→ **WHAT YOU WILL DO**
Every line that contains "agent" must be located and copied from the data.
(Beginning of RECORDED INFORMATION)
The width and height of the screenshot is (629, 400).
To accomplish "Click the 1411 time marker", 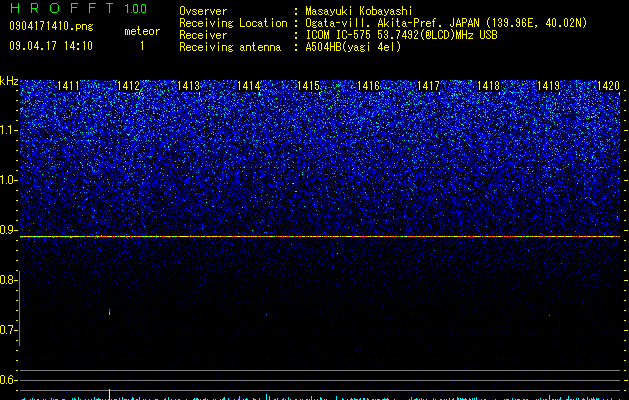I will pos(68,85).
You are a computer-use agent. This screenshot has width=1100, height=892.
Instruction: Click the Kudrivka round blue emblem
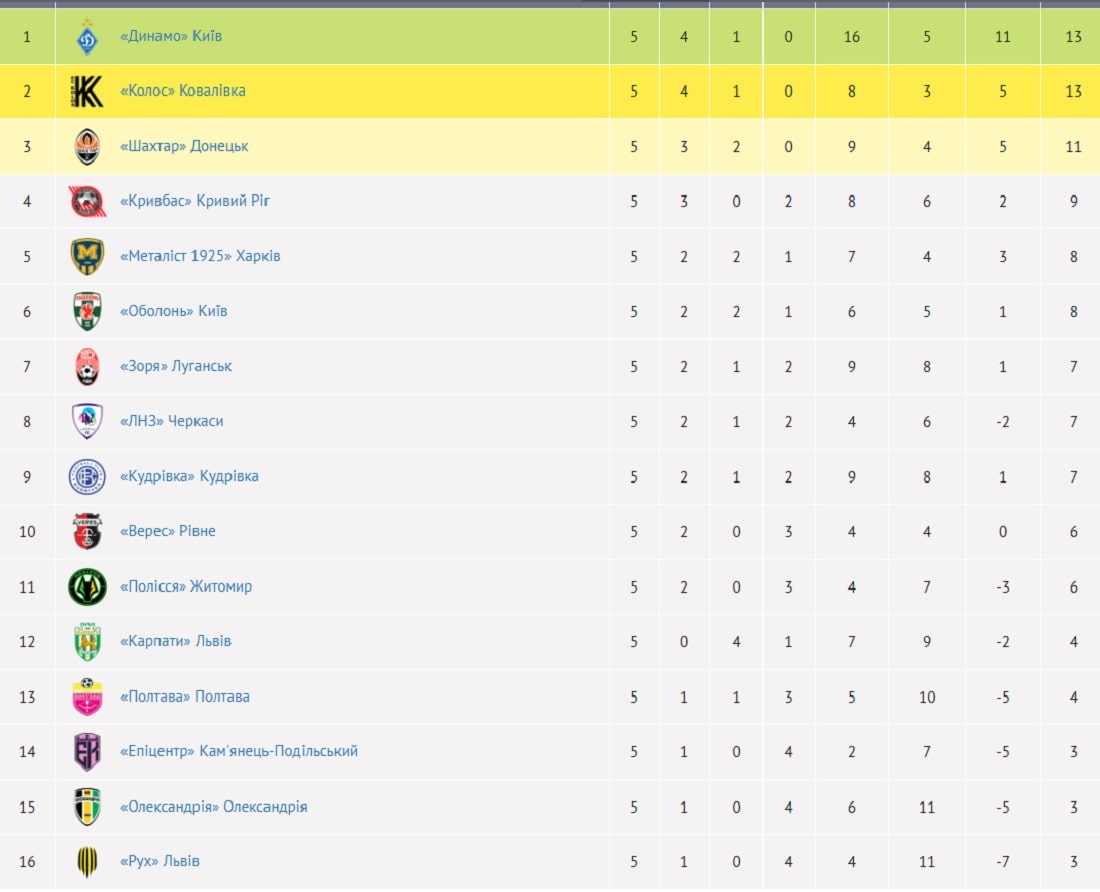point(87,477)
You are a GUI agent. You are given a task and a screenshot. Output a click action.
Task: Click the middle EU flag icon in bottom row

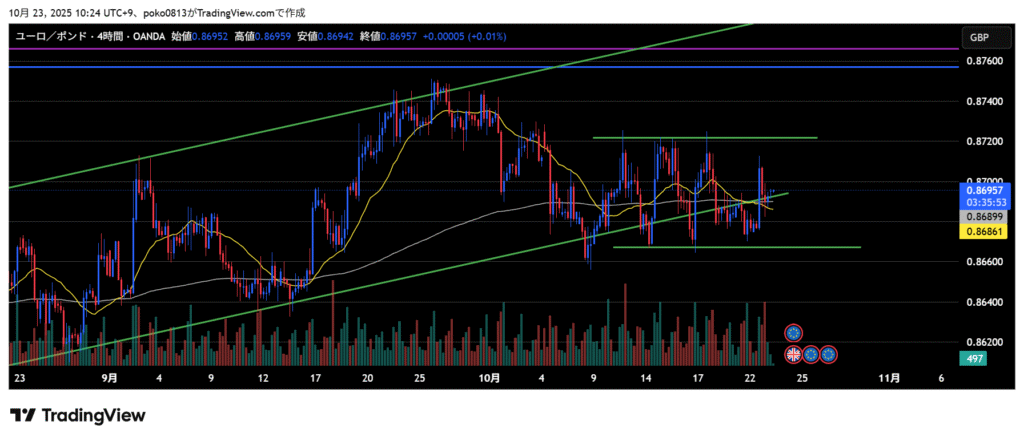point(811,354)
(End of RECORDED INFORMATION)
(Beginning of RECORDED INFORMATION)
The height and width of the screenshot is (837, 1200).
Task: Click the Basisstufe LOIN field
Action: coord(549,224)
(End of RECORDED INFORMATION)
→ **EXPECTED ANSWER**
You are a computer-use agent. This screenshot has width=1100, height=892.
You are a GUI agent. You are given a task and a screenshot. Output a click action.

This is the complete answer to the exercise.